FOOTBALL

Rosey Grier, the most famous Nittany Lion, lives to serve

Frank Bodani
fbodani@ydr.com

The black Georgia farm boy just needed somewhere to start growing all of that potential, to direct the power of his character.

Rosie Grier

Penn State, of all places, turned out to be the perfect launching point to the most famous Nittany Lion ever.

Rosey Grier was fascinated by books and music, and by making others feel good about themselves. He wanted to be around those who wanted the same.

Football helped him get where he wanted to go.

Certainly enough, shaking peanuts and cutting sugar cane on his daddy's farm instilled a work ethic and helped him mature quickly. He was getting paid a dollar a day, just like the men, when he was 6 years old.

But Grier only had time for school three days a week. The cotton and the cane came first. What seemingly saved him was a family move to New Jersey a few years later.

He says he knew then that he would spend his life serving others.

Rosie Grier

He chose Penn State because it offered a track and field scholarship and wasn't too far from his new home. He tried to study music but became frustrated and dropped it. Instead, he simply sang his way into people's good graces. Even more, he showed a stunning potential in football where, at 240 pounds, he actually was larger than most everyone, which combined exquisitely with his quickness and agility.

Being forced to prove himself only fueled him more.
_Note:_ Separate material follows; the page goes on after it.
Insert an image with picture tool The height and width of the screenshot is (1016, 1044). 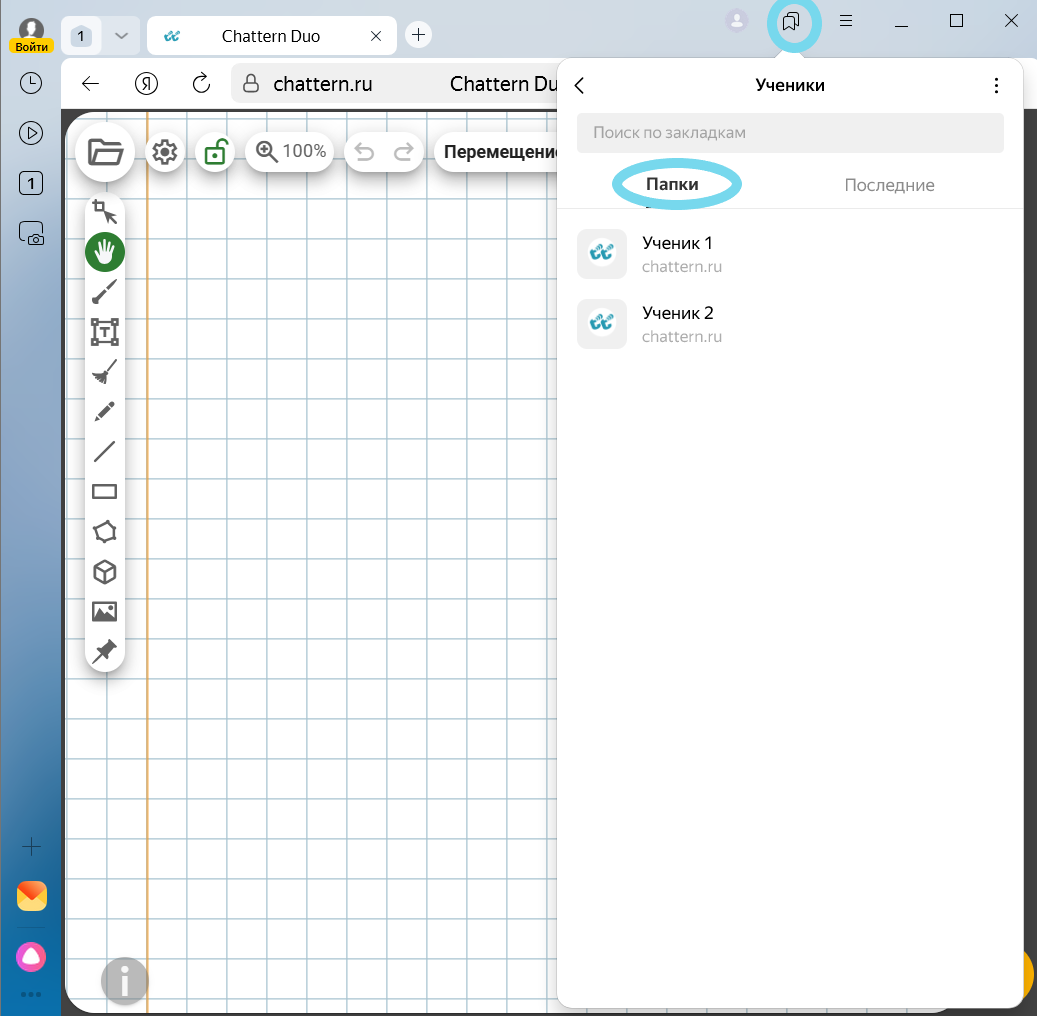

"They tried to test me. A young man, a center, hit me in the chin and I didn't like that very much," Grier said, remembering back to early Penn State practices. "So they couldn't run on my side no more because I wouldn't let them. Before the year was over, I was playing both ways."

Penn State football's grand pedigree was born in 1954

He gained confidence and began morphing into that magnetizing man who would time and again be surrounded by fame in the most unexpected ways, like a real-life Forrest Gump.

He would become the most eclectic achiever among the most stunning collection of Penn State football players in 1954.

It's impossible to neatly categorize his ever-shifting life and impact, never one to be the main attraction so much as to smoothly dance around its periphery.

As he grieves, Rosey Grier preaches on

Penn State is where he constructed that gentle giant aura with a dab of showbiz flair mixed with genuine country kindness. It made made him appeal to most everyone, to easily cut across racial, political and demographic lines.

"He was a big human being," teammate Lenny Moore said, "but just as nice and truthful as you could be."

Almost perfect, then, that Grier went on to star in the nation's two largest cities, first with the New York Giants and then the Los Angeles Rams. In L.A., he led the Fearsome Foursome, the most Hollywood-styled defensive lines, if not one of the best.


He was the ultimate pop culture chameleon, and always lovable. Did you hear about Rosey singing in Carnegie Hall one night, and with Marlo Thomas the next? Did you read his book on needlepoint? Do you remember how he was a trusted bodyguard, spokesman and good friend to the Kennedys? He was the one who wrestled the gun away from Bobby Kennedy's assassin, Sirhan Sirhan, and then calmly stuck it in his pants pocket.

He became an ordained minister and counseled gang members on the streets and O.J. Simpson in his jail cell. He stumped for Jimmy Carter and George Bush. He's worked the small screen and the big screen and even had his own variety show.

There was dinner with Ronald and Nancy Reagan, tennis with Arnold Schwarzenegger and politicking with Shirley MacLaine.

"I learned what it takes to survive, that you work hard and care about people. I always trust people first," he said. "I always trust people, but because I trust doesn't mean I didn't watch. I told the gang kids, 'I trust you.' I learned to trust people and I learned I could get around with anybody."

He just turned 84 and he's still singing and writing songs, "praising God music," as he calls it.

He's still led by football, too, making appearances to celebrate the Rams' return to Los Angeles.

Most importantly, he's still working for causes and helping others in his own way. He regularly makes business calls and attends meetings for the good of foundations fighting prostate cancer and epilepsy. He also helps with a program honoring teachers, which is how he sees himself along his most unusual path of life.

Roots of so much of everything now, he says, stretch back to those awakening days at Penn State.

"I know the foundation of my life is to serve."